Director Zhang Yimou is one of the most artistic visual directors out there, whether working on small intimate stories like Raise the Red Lantern and To Live, or big martial arts wuxia films like Hero. He has a really great eye for visual detail, giving rise to memorable images, eye-popping costumes, and intricate production design. The Wall itself, especially when it's blended with fighting soldiers, is quite wondrous. The Nameless Order, dressed in colorful armor that signify different military roles, look like they're out of a really cool video game. Their weapons are as eye-catching as they are dangerous-looking, and when we get a peek at the Emperor's golden palace, it's absolutely stunning. There are scenes that are just instantly memorable for its look and style, such as a sky full of lanterns as drums beat in the background, or an invasion sequence that takes place inside a tower full of stained-glass windows.
While its idea of the Great Wall being used to keep out monsters is fairly original, the film struggles with conjuring an engaging story or at the very least, something unique outside of just being a monster movie. You could have replaced its monsters with any form of alien, beast, or even zombie (the story does partly come from World War Z author Max Brooks), and it would have made little difference. The characters are all bland and the story follows the same path as many monster films. Other than its look, there's nothing that sets it apart from a typical Hollywood blockbuster. In that respect, if the filmmakers wanted to make something akin to a Hollywood epic, they didn't fail—for better and for worse.
Much of the controversy surrounds the casting of Matt Damon, and while the film makes an effort to explain why his character needed to be white, the way he's used is quite misguided, as he comes off as the incredibly unnecessary “white savior” stereotype. There's a plot of keeping the existence of alien-monsters a secret and while Damon's William is perfect as the outsider looking in, he doesn't necessarily need to be the hero everyone bows down to. William isn't even the most exciting or engaging lead. It could be the strange accent or the writing but either way, he just doesn't do much for the film.

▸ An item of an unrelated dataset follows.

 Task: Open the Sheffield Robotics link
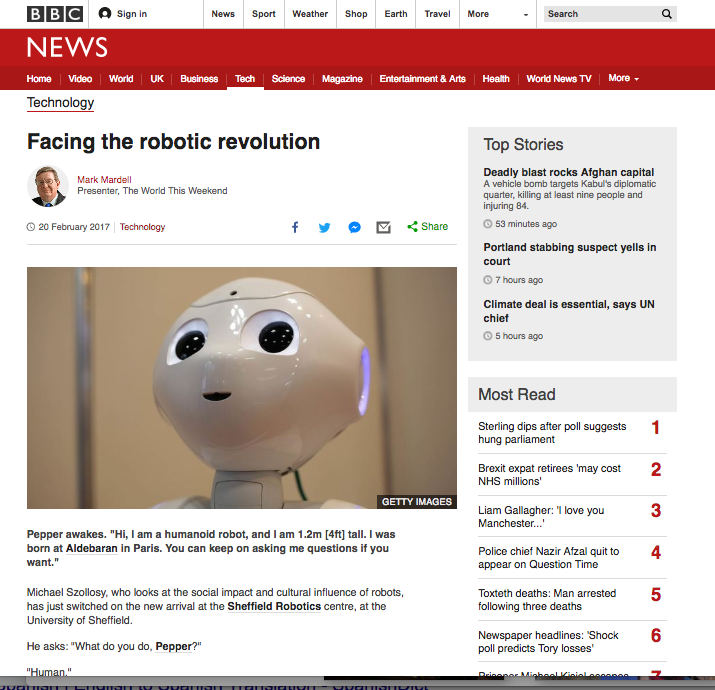[274, 606]
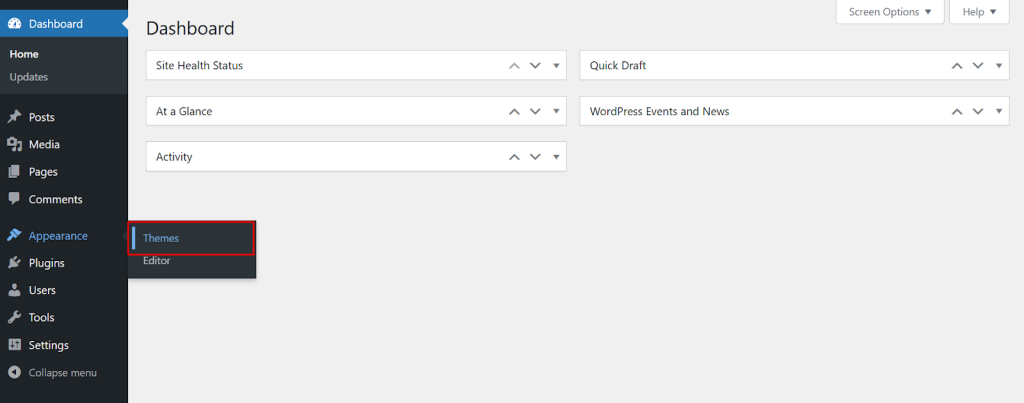Viewport: 1024px width, 403px height.
Task: Click the Users person icon
Action: (14, 290)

Pascal, playing the sidekick, is the best part of the film. Harkening back to his Game of Thrones days as Oberyn Martell, Pascal's Tovar is sarcastic and funny, but also incredibly badass when the time comes for it. The large Chinese cast is also hindered by lack of characterization, but Chinese superstar Andy Lau (as the war strategist), singer Luhan (as a scared soldier), and Jing Tian (as one of the Commanders of the Nameless Order) do the best they can with some shades of characterization and a few emotional scenes.
Zhang Yimou showcases his skills in creating a visually vibrant world, and there is great Chinese talent here—both behind and in front of the camera—that deserves to be seen. However, the story itself is too empty to really be as great as the wall, and having a "white savior" lead does contribute to its lackluster. The Great Wall will not break down the barriers of an epic monster movie as it very much stays within the genre's constraints and clichés, but at the very least, it looks and moves like a Hollywood blockbuster, proving that Chinese filmmakers are well-prepared to take on the cinematic world.
RATING: 2.5 out of 5 spots
The Great Wall is now showing in theaters.